For most people, from paperboys to CEO’s, financial success is measured by income—how much you make a year. Government follows suit by basing taxes and benefits largely on income. (There are exceptions, such as real estate levies and eligibility criteria for certain public assistance programs.) So it’s not surprising that the current struggle over high-end tax rates focuses exclusively on the income of the taxpayer. Should rates rise for those making over $250,000 a year, or only those making over a million?
But there are wealthy taxpayers who are never included in such debates, whose contribution to the public coffers is never increased by higher rates on income. It’s not loopholes or high-priced tax lawyers that spare them—it’s the form of their wealth. They have a lot of assets but relatively modest income.
I know because I’m one of them. Call us the “stealthy wealthy.”
Assets are not the exclusive domain of the rich. Everyone who owns a house or car whose value exceeds any loan against it has assets. A savings account is an asset. So is a table you can sell for $5 on Craig’s List. And it’s no mystery how assets are originally created. They are in the first instance income saved.
But it’s remarkable how difficult it is to build up substantial assets through savings alone, even with a high income and prudent money management.

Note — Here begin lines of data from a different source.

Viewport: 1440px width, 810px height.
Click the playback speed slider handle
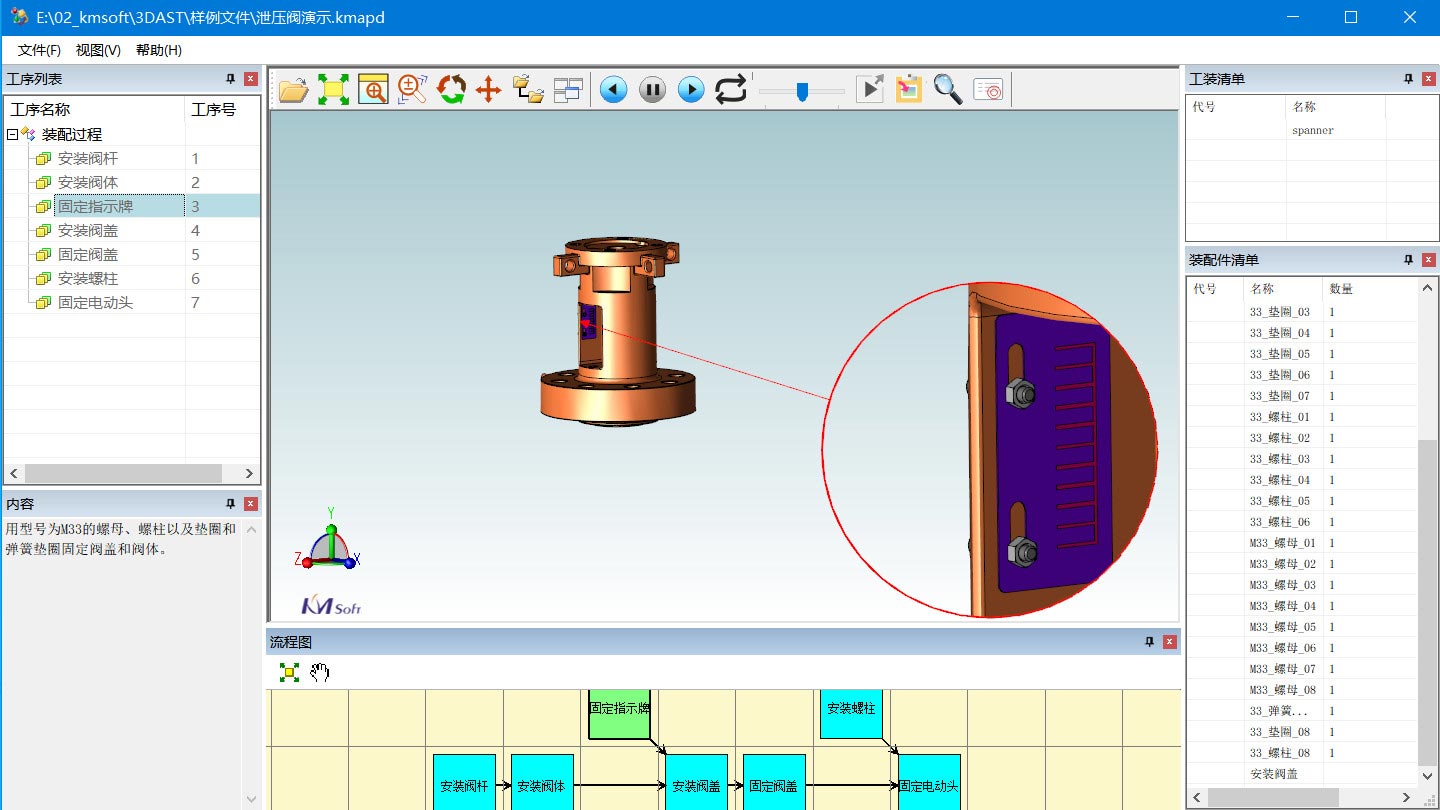point(802,91)
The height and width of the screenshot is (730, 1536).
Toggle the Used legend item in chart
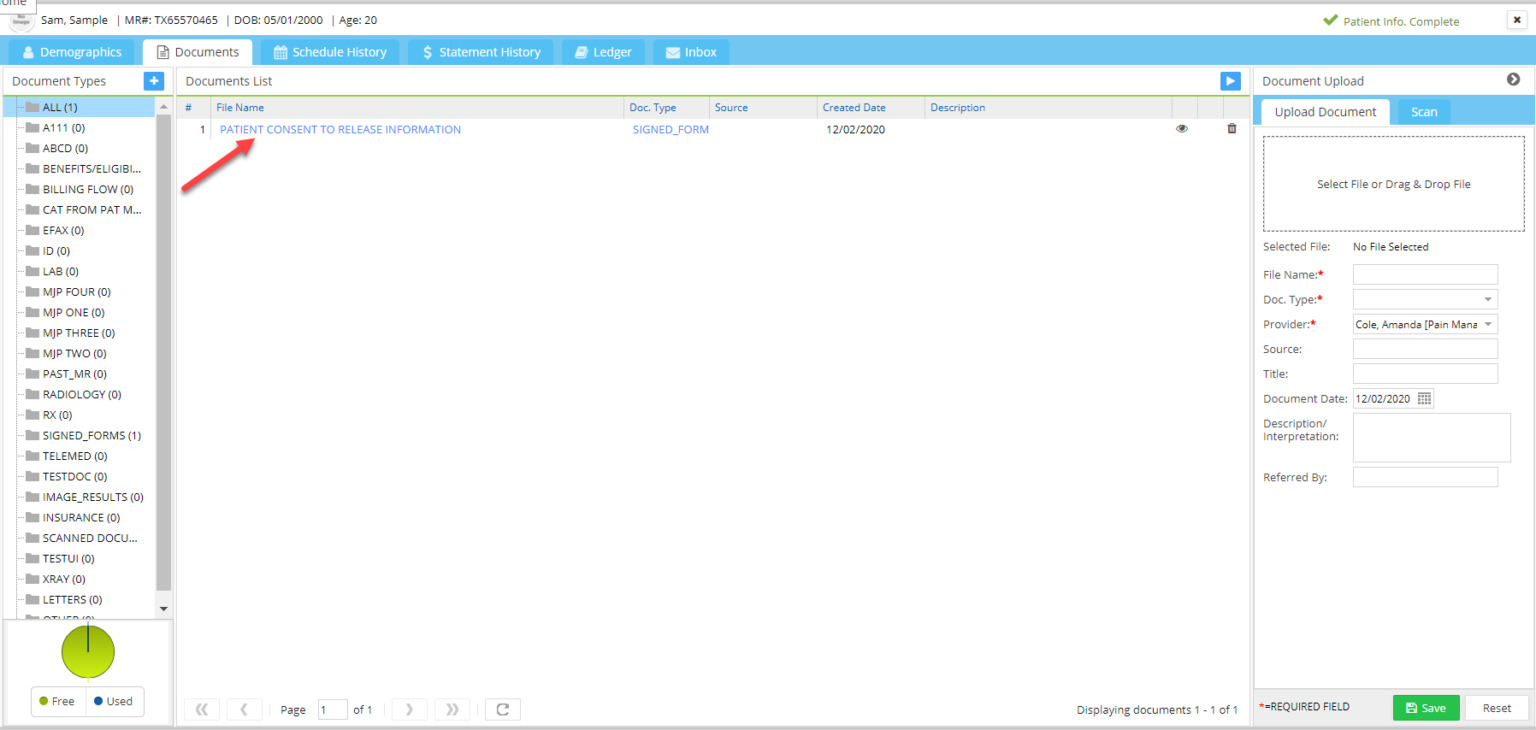pos(113,701)

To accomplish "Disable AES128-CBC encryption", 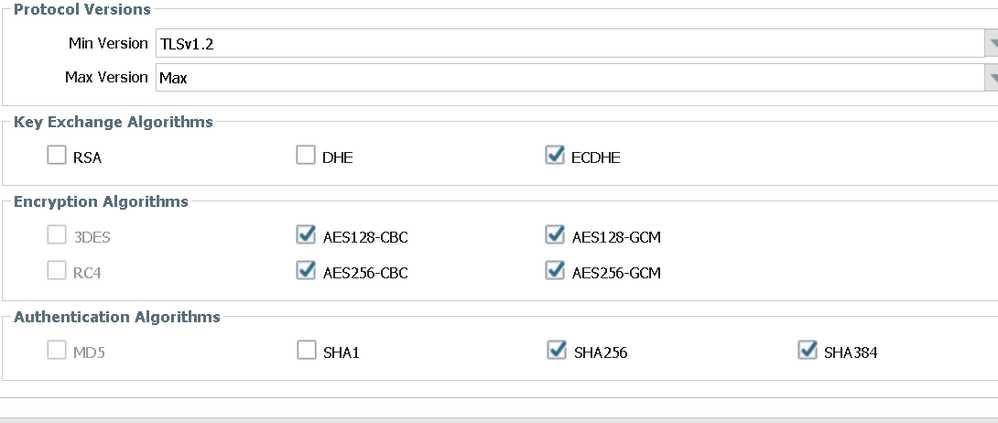I will pos(306,236).

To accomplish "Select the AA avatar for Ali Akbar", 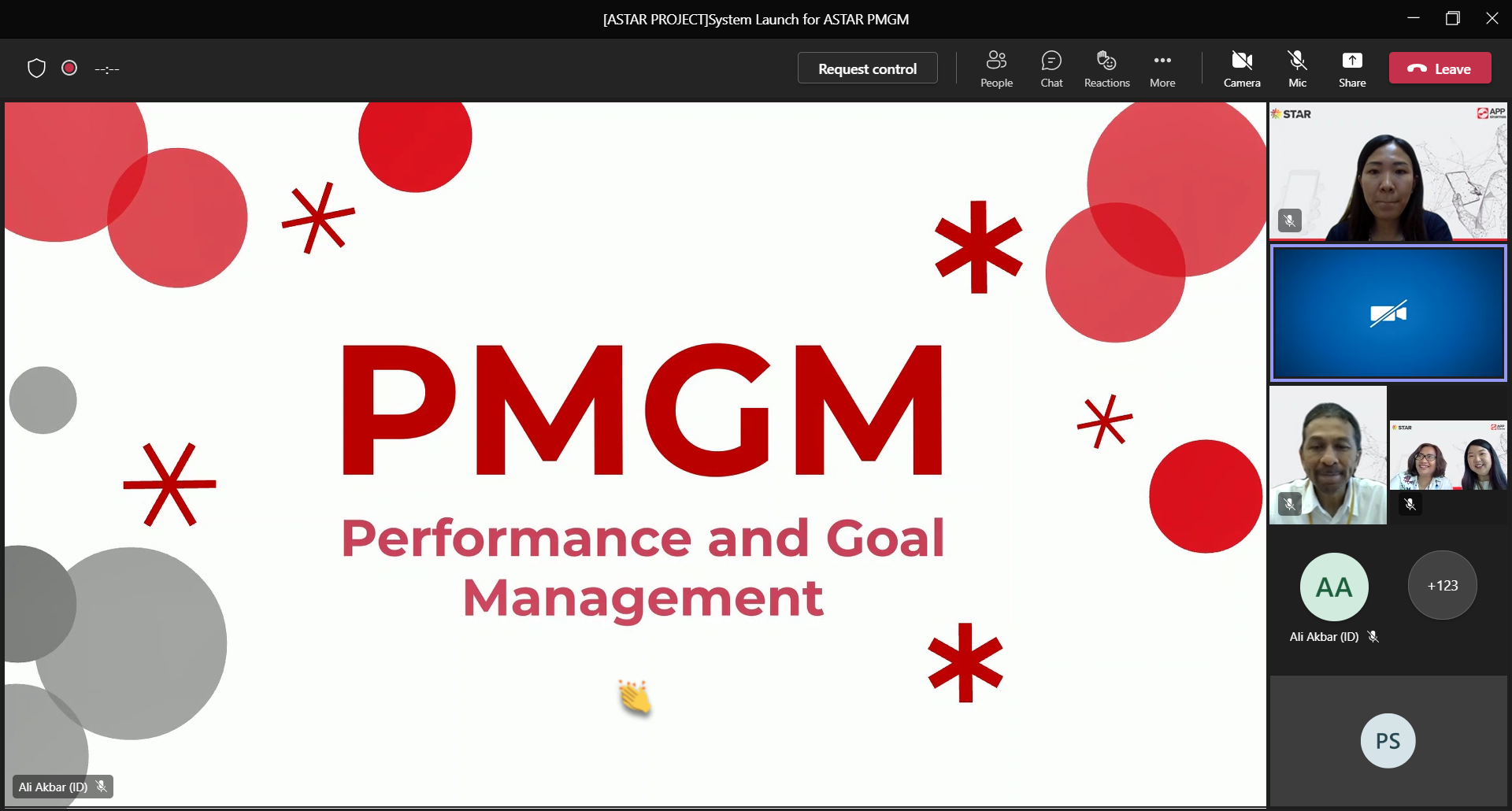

That’s why most asset growth occurs from investment in vehicles like the stock market that tend to grow in value with time.
Time is a crucial element; compound interest has been called the eighth wonder of the world. Since all our lives are time-limited, the best way to build up assets is to have an ancestor start the process for you—that is, inherit the money. That’s how I, and millions of other lucky folks like me, have done it over the years.
But just as high income doesn’t necessarily lead to large assets, large assets don’t necessarily translate into high income—or high income taxes. The term “land poor” refers to having substantial real estate holdings that generate little or no income. Unlike with real estate, however, it’s impossible to plead poverty of any kind if your substantial wealth is invested in liquid assets like stocks, bonds and good-old-fashioned cash.
That’s because with cash, or assets easily transformed into cash, you can always spend some of your wealth if the income it generates proves insufficient. And yet that transformed wealth is either not taxed at all (in the case of cash) or taxed more lightly than wage income (if there are capital gains realized from a sale of securities).
The tax code is very kind to people like me. By assets, I’m in the top 3-5% of all American households. But by income, most years I’m solidly middle class and taxed accordingly.
How to make sure the tax code addresses both kinds of wealth? Tax capital gains and dividends at the same rate as wage income, or if anything higher not lower. Don’t abolish the inheritance tax. And don’t let anyone tell you America is broke. There is a lot of wealth out here that you’ll never see reflected in the lists of the highest-paid actors and athletes — don’t forget that. Many of the stealthy wealthy are banking that you will.